REQUIREMENT
In the records below, the line with "This screenshot has height=896, width=1334." opens the range and the line with "The width and height of the screenshot is (1024, 830)." closes it; print that range exactly and nothing else.

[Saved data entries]
----------------------------------------

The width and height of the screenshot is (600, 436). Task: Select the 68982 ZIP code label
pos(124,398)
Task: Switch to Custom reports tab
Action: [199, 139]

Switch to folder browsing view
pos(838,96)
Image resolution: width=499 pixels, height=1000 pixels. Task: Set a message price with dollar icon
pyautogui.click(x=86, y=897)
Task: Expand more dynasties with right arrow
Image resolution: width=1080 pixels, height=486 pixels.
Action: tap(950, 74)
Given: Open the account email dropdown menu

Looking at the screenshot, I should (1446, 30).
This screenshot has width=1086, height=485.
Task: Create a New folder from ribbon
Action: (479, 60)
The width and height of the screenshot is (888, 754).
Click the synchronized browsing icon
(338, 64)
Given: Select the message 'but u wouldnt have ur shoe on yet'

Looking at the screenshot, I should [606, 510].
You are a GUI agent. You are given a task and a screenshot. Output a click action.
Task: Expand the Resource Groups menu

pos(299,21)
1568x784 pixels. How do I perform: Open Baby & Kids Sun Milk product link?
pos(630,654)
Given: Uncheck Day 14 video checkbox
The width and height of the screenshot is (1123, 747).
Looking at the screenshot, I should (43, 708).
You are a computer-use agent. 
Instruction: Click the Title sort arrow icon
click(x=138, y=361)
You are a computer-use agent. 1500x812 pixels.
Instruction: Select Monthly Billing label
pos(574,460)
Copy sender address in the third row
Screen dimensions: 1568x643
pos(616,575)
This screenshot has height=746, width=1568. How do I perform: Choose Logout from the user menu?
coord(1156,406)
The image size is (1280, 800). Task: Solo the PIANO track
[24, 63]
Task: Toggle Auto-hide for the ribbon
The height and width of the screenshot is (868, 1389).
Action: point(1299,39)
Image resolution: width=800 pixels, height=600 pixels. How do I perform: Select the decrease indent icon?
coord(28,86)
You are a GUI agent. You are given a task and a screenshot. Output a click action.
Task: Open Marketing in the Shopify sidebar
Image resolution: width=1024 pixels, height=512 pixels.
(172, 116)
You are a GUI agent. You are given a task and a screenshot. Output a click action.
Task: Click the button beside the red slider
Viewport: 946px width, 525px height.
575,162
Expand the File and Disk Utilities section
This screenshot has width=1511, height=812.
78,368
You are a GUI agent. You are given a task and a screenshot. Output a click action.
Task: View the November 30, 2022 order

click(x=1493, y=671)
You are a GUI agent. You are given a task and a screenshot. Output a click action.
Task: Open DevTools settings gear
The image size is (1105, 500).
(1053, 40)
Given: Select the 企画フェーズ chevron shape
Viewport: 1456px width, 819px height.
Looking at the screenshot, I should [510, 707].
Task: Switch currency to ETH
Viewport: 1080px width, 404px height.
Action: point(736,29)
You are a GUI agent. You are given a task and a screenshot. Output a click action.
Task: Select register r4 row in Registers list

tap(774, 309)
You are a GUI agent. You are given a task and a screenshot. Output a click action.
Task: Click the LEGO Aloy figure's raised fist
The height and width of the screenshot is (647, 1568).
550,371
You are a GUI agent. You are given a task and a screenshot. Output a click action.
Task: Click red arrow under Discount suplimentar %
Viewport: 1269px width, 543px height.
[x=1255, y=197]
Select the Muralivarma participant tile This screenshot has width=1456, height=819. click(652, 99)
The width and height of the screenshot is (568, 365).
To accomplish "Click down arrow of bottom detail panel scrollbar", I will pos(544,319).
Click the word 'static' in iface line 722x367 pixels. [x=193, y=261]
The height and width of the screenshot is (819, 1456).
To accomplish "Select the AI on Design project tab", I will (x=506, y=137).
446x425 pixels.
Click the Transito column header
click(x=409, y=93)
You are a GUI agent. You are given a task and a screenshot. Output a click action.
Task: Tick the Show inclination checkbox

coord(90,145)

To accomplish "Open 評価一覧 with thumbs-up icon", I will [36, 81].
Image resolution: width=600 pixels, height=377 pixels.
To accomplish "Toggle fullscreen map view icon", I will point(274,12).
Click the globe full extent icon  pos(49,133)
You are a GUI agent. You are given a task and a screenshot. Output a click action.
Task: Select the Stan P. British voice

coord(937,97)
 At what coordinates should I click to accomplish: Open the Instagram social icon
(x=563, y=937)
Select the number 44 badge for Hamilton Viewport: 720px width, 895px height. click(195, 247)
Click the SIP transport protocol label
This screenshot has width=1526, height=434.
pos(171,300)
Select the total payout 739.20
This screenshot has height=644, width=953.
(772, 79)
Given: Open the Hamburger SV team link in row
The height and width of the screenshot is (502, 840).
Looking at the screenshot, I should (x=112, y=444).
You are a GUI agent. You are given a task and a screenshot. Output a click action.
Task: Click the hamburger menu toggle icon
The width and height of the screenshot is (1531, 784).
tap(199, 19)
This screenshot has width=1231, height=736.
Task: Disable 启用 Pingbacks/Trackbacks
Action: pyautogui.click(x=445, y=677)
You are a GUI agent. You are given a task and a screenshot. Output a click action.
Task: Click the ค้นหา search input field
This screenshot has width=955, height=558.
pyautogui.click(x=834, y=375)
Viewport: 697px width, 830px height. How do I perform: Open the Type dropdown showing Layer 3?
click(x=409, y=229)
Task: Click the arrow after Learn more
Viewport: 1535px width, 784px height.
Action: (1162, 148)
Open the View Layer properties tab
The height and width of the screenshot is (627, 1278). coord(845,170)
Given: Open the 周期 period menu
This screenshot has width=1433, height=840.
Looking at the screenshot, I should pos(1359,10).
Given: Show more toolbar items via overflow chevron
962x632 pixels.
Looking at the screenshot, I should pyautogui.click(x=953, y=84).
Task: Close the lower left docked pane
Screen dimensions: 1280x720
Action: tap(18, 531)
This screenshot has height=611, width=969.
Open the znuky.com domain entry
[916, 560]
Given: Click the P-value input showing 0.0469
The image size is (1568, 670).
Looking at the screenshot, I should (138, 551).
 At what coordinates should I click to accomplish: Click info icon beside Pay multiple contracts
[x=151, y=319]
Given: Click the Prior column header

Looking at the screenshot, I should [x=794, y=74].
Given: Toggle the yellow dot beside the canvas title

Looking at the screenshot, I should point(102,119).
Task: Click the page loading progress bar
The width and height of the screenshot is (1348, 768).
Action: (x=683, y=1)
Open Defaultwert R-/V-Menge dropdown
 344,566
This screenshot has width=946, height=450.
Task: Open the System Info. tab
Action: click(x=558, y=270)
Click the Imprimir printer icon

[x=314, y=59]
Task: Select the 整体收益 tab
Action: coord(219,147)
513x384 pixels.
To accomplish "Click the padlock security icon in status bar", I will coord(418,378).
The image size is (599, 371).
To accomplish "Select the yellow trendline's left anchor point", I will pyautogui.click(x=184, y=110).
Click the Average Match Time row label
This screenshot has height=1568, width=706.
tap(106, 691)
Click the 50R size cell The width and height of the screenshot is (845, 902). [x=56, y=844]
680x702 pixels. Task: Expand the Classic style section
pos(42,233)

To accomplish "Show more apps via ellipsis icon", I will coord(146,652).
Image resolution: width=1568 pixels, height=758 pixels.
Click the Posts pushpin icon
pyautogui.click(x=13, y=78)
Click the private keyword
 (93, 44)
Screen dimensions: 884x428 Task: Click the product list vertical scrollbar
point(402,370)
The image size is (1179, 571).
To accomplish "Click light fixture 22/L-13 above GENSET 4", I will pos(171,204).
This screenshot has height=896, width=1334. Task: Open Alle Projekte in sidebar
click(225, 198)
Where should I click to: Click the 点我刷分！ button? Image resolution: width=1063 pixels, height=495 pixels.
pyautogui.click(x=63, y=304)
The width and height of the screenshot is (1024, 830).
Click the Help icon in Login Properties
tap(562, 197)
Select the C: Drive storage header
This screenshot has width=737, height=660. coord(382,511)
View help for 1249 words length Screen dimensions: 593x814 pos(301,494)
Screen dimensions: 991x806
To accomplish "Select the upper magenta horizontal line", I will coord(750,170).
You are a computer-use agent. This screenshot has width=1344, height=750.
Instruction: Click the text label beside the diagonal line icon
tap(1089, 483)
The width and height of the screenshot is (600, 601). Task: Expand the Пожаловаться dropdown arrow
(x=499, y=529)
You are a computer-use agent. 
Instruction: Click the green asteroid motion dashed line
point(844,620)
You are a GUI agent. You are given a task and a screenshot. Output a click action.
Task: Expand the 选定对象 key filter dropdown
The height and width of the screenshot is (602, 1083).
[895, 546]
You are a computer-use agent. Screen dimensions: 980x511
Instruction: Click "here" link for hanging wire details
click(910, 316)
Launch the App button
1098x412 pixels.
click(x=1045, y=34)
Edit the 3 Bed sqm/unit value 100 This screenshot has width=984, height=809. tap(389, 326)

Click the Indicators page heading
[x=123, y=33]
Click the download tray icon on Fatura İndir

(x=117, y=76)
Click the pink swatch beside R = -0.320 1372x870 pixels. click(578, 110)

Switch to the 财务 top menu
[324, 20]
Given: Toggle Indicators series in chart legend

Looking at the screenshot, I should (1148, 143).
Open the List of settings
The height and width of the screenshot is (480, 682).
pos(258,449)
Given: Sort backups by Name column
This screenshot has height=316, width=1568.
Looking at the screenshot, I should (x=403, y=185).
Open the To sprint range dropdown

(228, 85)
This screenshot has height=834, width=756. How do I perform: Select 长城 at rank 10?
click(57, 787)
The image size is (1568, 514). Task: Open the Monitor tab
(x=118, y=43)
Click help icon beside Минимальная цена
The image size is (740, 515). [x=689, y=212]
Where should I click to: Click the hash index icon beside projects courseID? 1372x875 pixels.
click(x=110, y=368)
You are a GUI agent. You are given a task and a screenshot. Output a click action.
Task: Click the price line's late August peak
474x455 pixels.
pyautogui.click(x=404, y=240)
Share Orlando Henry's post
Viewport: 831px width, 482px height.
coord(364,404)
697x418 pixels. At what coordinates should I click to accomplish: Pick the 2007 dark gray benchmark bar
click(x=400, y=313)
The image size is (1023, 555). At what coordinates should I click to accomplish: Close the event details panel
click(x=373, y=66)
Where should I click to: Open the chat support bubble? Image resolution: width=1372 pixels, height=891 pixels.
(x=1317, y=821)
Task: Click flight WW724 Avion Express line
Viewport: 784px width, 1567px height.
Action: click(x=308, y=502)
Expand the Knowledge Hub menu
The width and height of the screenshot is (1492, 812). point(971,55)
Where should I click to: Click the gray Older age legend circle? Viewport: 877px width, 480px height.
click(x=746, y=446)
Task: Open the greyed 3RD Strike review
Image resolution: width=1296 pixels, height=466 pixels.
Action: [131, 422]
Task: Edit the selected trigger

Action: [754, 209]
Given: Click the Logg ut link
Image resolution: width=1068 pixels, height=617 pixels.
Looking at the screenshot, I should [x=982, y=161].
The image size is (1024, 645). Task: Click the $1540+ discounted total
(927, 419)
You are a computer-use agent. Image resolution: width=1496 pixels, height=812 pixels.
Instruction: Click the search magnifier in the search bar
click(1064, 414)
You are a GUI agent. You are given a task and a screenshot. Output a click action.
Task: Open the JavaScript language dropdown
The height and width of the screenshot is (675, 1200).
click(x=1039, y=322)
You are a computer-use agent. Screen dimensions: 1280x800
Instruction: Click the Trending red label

----------------------------------------

RESULT OF THIS EXERCISE
This screenshot has height=896, width=1334. Task: Open Alle Projekte in sidebar
click(225, 198)
Where should I click to: Click the 点我刷分！ button? Image resolution: width=1063 pixels, height=495 pixels.
pyautogui.click(x=63, y=304)
The width and height of the screenshot is (1024, 830).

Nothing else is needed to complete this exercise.